SET TASKS ▸
1) Using the answer set programming text, explain how search is carried out in ASP.
2) Reproduce the answer set programming text starting at the words "The planning method" and ending after "the Marek-Truszczynski paper.".
3) Summarize the answer set programming text in three sentences.
----- SUPPLIED PASSAGE -----
Answer set programming (ASP) is a form of declarative programming oriented towards difficult (primarily NP-hard) search problems. It is based on the stable model (answer set) semantics of logic programming. In ASP, search problems are reduced to computing stable models, and answer set solvers — programs for generating stable models—are used to perform search. The computational process employed in the design of many answer set solvers is an enhancement of the DPLL algorithm and, in principle, it always terminates (unlike Prolog query evaluation, which may lead to an infinite loop).

In a more general sense, ASP includes all applications of answer sets to knowledge representation[1][2] and the use of Prolog-style query evaluation for solving problems arising in these applications.

## History

The planning method proposed in 1993 by Dimopoulos, Nebel and Köhler[3] is an early example of answer set programming. Their approach is based on the relationship between plans and stable models.[4] Soininen and Niemelä[5] applied what is now known as answer set programming to the problem of product configuration. The use of answer set solvers for search was identified as a new programming paradigm by Marek and Truszczyński in a paper that appeared in a 25-year perspective on the logic programming paradigm published in 1999 [6] and in [Niemelä 1999].[7] Indeed, the new terminology of "answer set" instead of "stable model" was first proposed by Lifschitz[8] in a paper appearing in the same retrospective volume as the Marek-Truszczynski paper.
----- LISTED ENTRIES -----
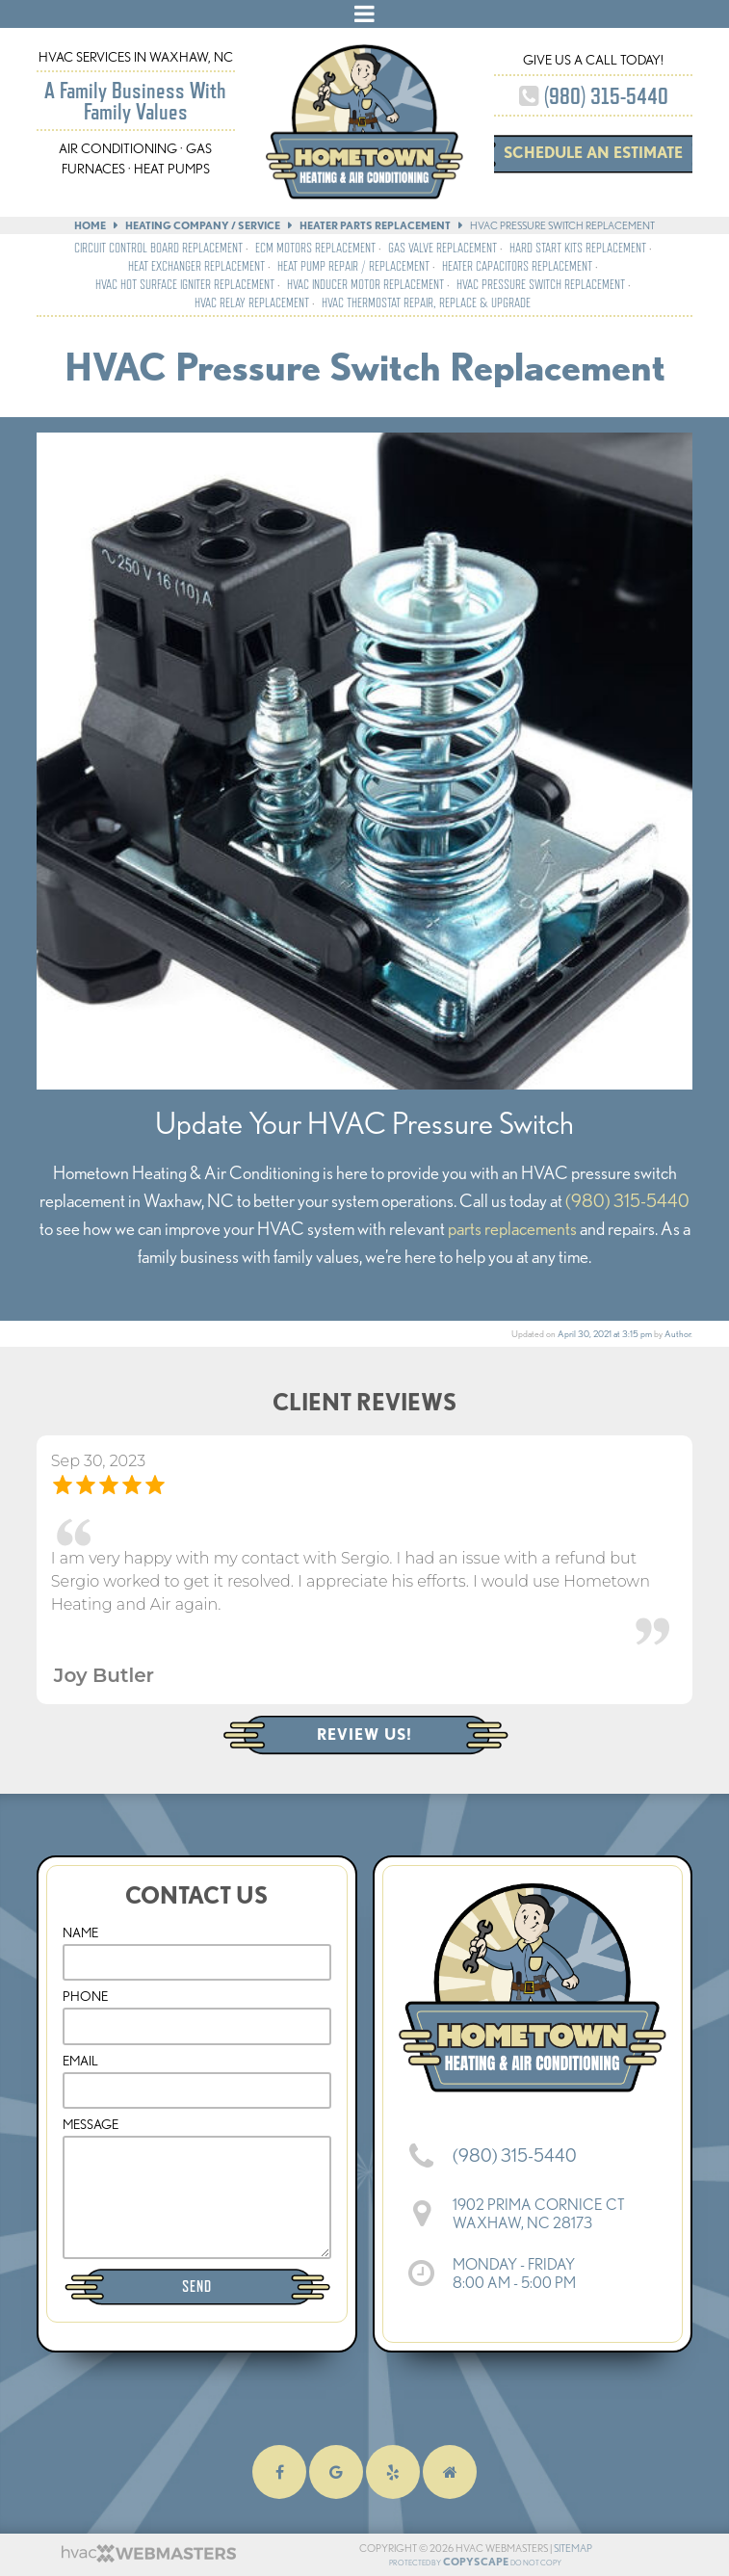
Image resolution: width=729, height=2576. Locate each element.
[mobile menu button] (364, 14)
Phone (85, 1996)
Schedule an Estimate (593, 153)
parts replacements (512, 1229)
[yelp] (393, 2472)
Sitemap (573, 2548)
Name (80, 1932)
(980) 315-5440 (593, 96)
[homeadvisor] (450, 2472)
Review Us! (364, 1734)
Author (677, 1333)
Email (80, 2060)
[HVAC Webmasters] (147, 2558)
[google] (336, 2472)
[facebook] (279, 2472)
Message (90, 2124)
-----
RESULTS ▸
1) Search problems are reduced to computing stable models. Answer set solvers, which are programs that generate stable models, then perform the search.

2)
The planning method proposed in 1993 by Dimopoulos, Nebel and Köhler[3] is an early example of answer set programming. Their approach is based on the relationship between plans and stable models.[4] Soininen and Niemelä[5] applied what is now known as answer set programming to the problem of product configuration. The use of answer set solvers for search was identified as a new programming paradigm by Marek and Truszczyński in a paper that appeared in a 25-year perspective on the logic programming paradigm published in 1999 [6] and in [Niemelä 1999].[7] Indeed, the new terminology of "answer set" instead of "stable model" was first proposed by Lifschitz[8] in a paper appearing in the same retrospective volume as the Marek-Truszczynski paper.

3) Answer set programming is a form of declarative programming aimed at difficult search problems, based on the stable model semantics of logic programming, in which search is reduced to computing stable models with answer set solvers. Early examples include a 1993 planning method by Dimopoulos, Nebel and Köhler and the application by Soininen and Niemelä to product configuration. In 1999, Marek and Truszczyński, and Niemelä, identified it as a new programming paradigm, and Lifschitz proposed the term "answer set" in place of "stable model."